The role of the information Katrina almost inundates Ichabod (and us) with:
– if the Horseman finds his skull, he’ll be whole again (I think that gels with the Washington Irving source story)
– “three more will follow and then it will begin”. “It” is The End, as in End of Days.
– The Horseman’s weakness: light, he can’t survive the sunrise (hmmm, define ‘survive’ – he’s survived 250 years of deathly sleep okay)
– something about Ichabod being the first witness.
– how he can use Washington’s bible to free Katrina from ‘this place’.
The map – ostensibly, I think they said these were sites of suspected coven activity. The last time Ichabod saw it was on Washington’s desk, when the general gave him the assignment to seek and destroy the Horseman (at that time he still had a head and was a mysterious mercenary).
Andy – we’ve already seen that dead isn’t really dead so maybe he’ll be back. It’s John Cho! Why waste him by wasting him in the first episode? So how is he connected to the demony things? Is he a follower, an actual witch, a descendant of one of the witches from old?}

Where is Katrina’s body – she tells him that she’s not buried where her gravestone is. So, where is she?
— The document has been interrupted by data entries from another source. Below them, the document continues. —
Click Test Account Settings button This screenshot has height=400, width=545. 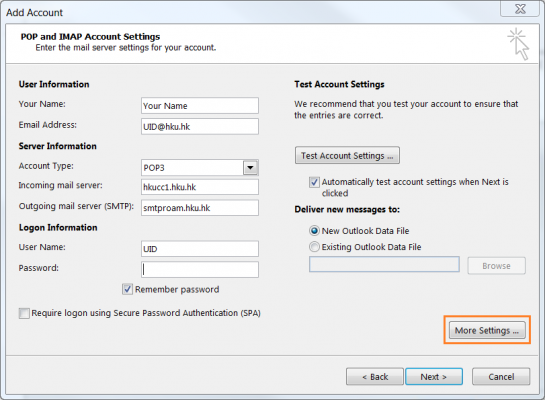coord(347,155)
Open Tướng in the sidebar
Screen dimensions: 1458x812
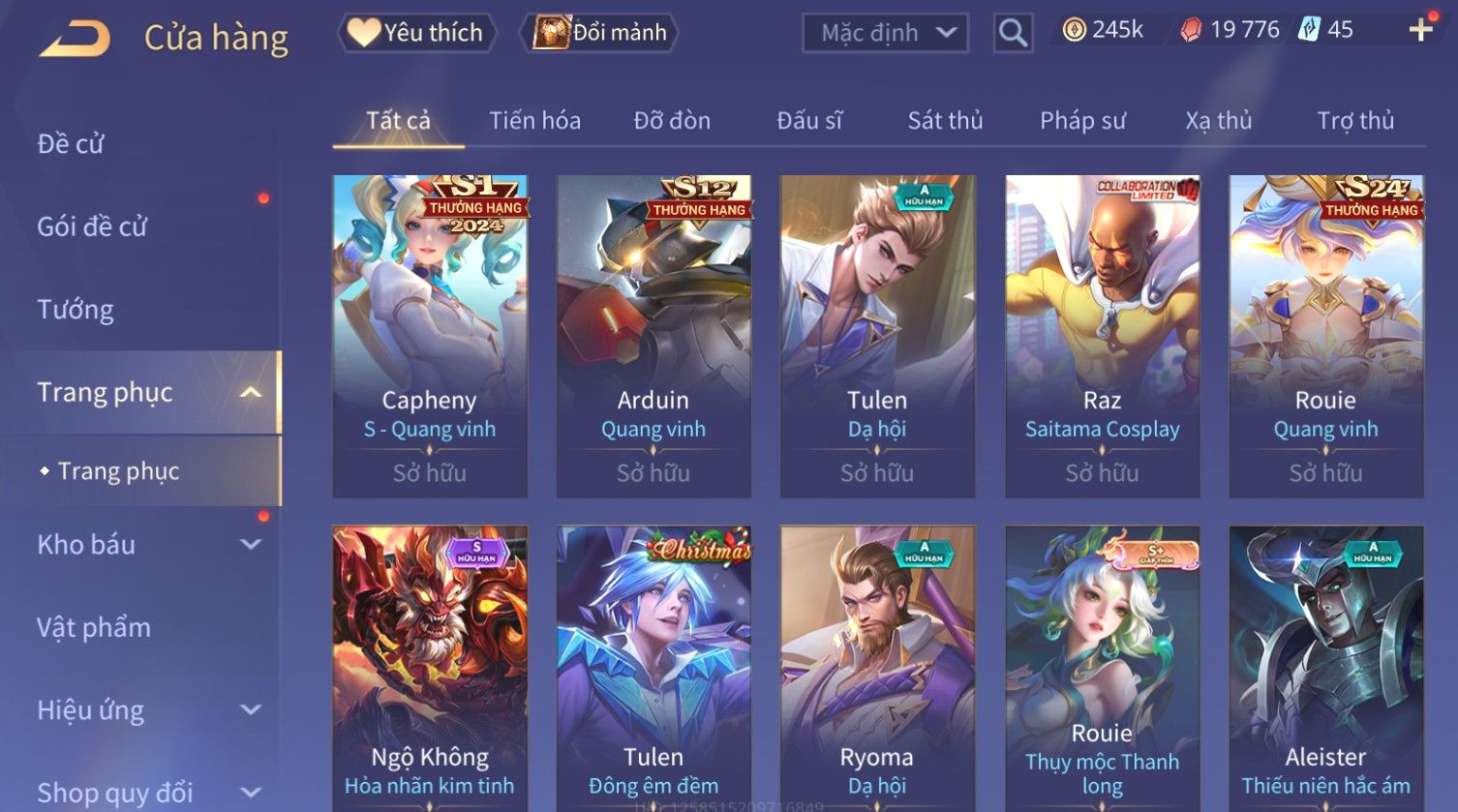76,310
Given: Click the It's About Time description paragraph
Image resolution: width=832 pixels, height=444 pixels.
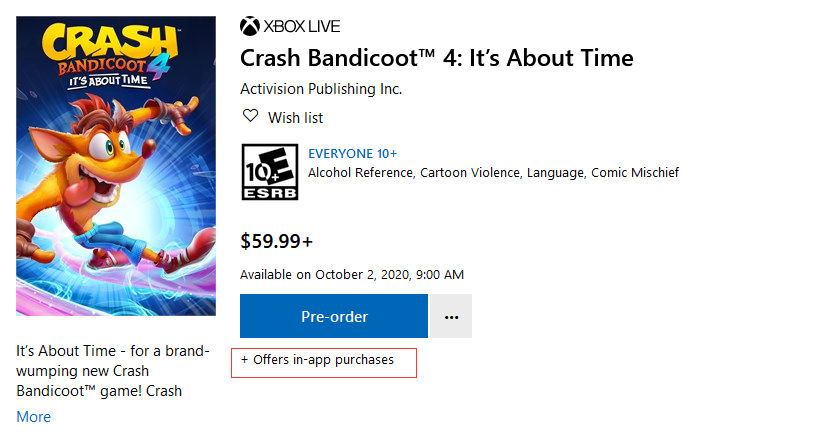Looking at the screenshot, I should (113, 370).
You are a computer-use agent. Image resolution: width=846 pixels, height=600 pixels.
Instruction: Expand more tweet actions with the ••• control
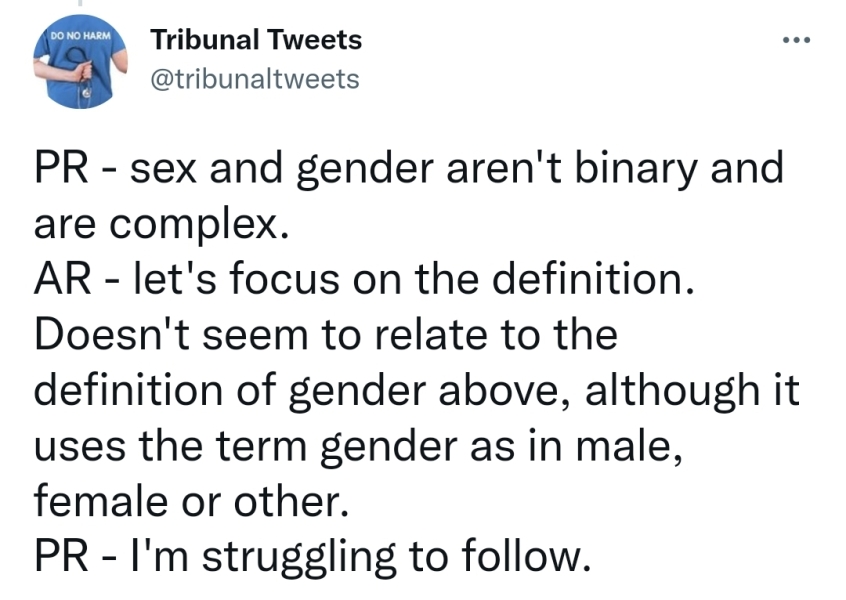(x=795, y=38)

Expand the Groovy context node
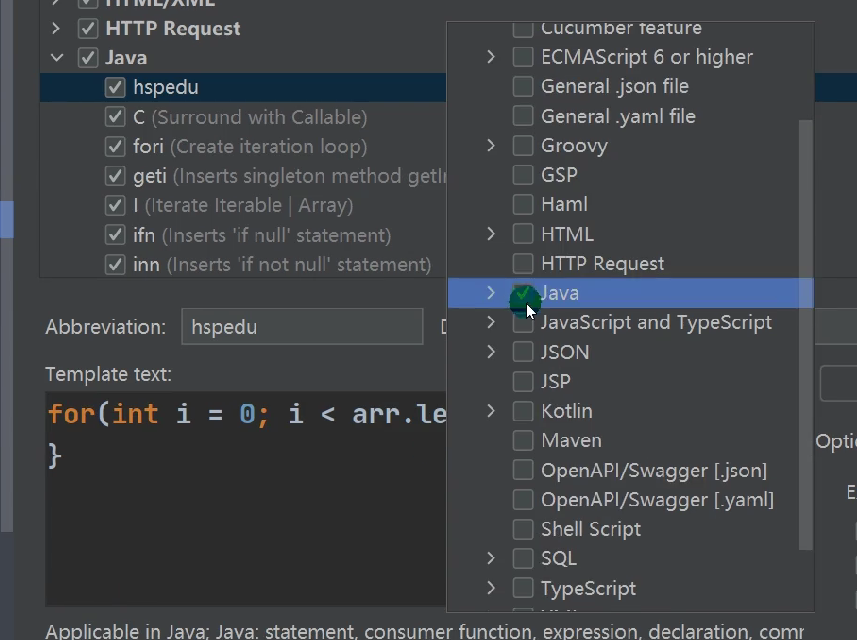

To be frank, after almost 30 years of watching science fiction and speculative fiction and various other shows with supernatural elements (and a whack of drama and crime procedurals), I don’t know why pundits are calling this show all kinds of insane. This stuff is not new, per se. The things that are new are the ways in which they’ve been put together, the actors, the characterisations, going with trope and against trope simultaneously. I knew I’d be interested and the programme hasn’t disappointed in that department. There’s a lot of potential in the quippy-banter department between Ichabod and Abbie and I hope we don’t waste too much time getting Ichabod up to speed on 21st century gadgetry and all that (he’s mastered power windows and electronic car door releases in a day or two, so, he’s one of the sharper tools in the shed). So, until we go waaaaaaaay into left field or I get bored (hey, it could happen), I’m in.